How to model potential exposure, post-Archegos

BofA quant’s model considers the correlation between market shocks and counterparty defaults

As modelling errors go, Credit Suisse’s miscalculation of its credit exposure to Archegos Capital Management might take the biscuit. The bank estimated its potential exposure at around $550 million just days before suffering a $5.5 billion loss.

Archegos was an extreme case, but forecasting errors of this type are all too common. In recent years, the defaults of several highly levered investors – including hedge fund Malachite Capital Management and commodity trader Einar Aas – have left banks and central counterparties with surprisingly large losses.

Andrew Dickinson, a director in the quant strategy and data group at Bank of America, argues the standard approaches used by banks to model their exposure to levered counterparties fail to adequately capture the correlation between market jumps – the sort of violent price moves that generate chunky margin calls – and the probability of default.

“Classical models like conditionally independent default models may link the chances of a counterparty default with what happens in the market, but they do so in a milder fashion”, he says. “They don’t fully capture the sort of coalescence of adverse events when it comes to both extreme gaps in the market and the counterparty defaulting on the same day.”

Approaches such as jump-to-default models don’t explicitly tie the probability of default to market gaps. Dickinson’s latest paper describes a model for calculating potential exposure – a common measure of counterparty risk that provides a reasonable estimate of worst-case losses in a default – that takes this correlation into account.

“The model needs to capture the possibility of jumps – not just normal jumps, but also fat-tail jumps – and the chances of a material jump occurring needs to be realistic,” he says. “Then it needs to capture meaningfully the possibility of counterparties defaulting due to the variation margin call.”

The model needs to capture the possibility of jumps – not just normal jumps, but also fat-tail jumps – and the chances of a material jump occurring needs to be realistic

Andrew Dickinson, Bank of America

The latter piece brings up the thorny question of wrong-way risk. “The counterparty may be using some of their assets as collateral – as protection against default,” notes Chris Kenyon, head of quant innovation and derivatives valuation adjustment (XVA) modelling at MUFG. In such cases, when the assets decline in value, the bank is more exposed and less protected.

Dickinson uses orthodox inputs – probability of default, recovery rate and expected exposure – to model these dynamics. He then uses a t-distribution to capture fat tails and Lévy processes to replicate market gaps. But the key ingredient that distinguishes this model from classical approaches is the introduction of a correlation parameter that links market gaps to default intensity. The parameter ranges from zero to one – when it equals zero, the model reduces to a classical form, but as it moves towards one, the model signals an increasing frequency of market gaps and coincident defaults.
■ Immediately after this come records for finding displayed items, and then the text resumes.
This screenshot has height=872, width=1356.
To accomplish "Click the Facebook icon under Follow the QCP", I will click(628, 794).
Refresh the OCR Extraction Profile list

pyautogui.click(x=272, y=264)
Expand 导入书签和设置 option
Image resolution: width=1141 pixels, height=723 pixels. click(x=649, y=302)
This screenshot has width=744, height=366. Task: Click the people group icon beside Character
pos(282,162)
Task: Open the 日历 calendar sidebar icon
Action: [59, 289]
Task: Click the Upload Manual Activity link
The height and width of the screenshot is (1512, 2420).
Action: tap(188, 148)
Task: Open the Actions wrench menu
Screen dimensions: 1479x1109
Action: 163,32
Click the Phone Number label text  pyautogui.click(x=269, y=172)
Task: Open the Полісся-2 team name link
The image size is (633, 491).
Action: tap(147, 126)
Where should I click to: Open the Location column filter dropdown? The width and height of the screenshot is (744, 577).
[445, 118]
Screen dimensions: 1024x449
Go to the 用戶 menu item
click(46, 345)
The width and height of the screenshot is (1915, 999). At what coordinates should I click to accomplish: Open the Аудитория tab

When the correlation parameter is close to one, a severe but plausible decline in the value of a counterparty’s portfolio is likely to trigger a default. In such scenarios, banks should limit exposures and ensure they have collected enough initial margin to absorb losses.

“If a counterparty has 1 billion dollars of liquid capital, a broker-dealer should make sure their portfolio is limited in size so that the counterparty would lose at most 1 billion dollars over initial margin under a severe but plausible scenario,” says Dickinson.

If the model is widely adopted, highly levered counterparties would have to demonstrate that they are sufficiently capitalised to withstand a severe but plausible market gap in order to do business with banks. It is hard to see how Archegos could have passed that test in the months and weeks leading up to its collapse.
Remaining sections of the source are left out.